BEGIN
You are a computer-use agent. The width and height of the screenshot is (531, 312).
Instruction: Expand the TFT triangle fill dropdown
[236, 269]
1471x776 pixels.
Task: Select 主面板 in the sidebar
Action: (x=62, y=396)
END
**Problem to solve**
Each line from the one with "Instruction: Expand the" through the last line of the records must be written out word for word. Include nothing else.

**Worked solution**
Instruction: Expand the TFT triangle fill dropdown
[236, 269]
1471x776 pixels.
Task: Select 主面板 in the sidebar
Action: (x=62, y=396)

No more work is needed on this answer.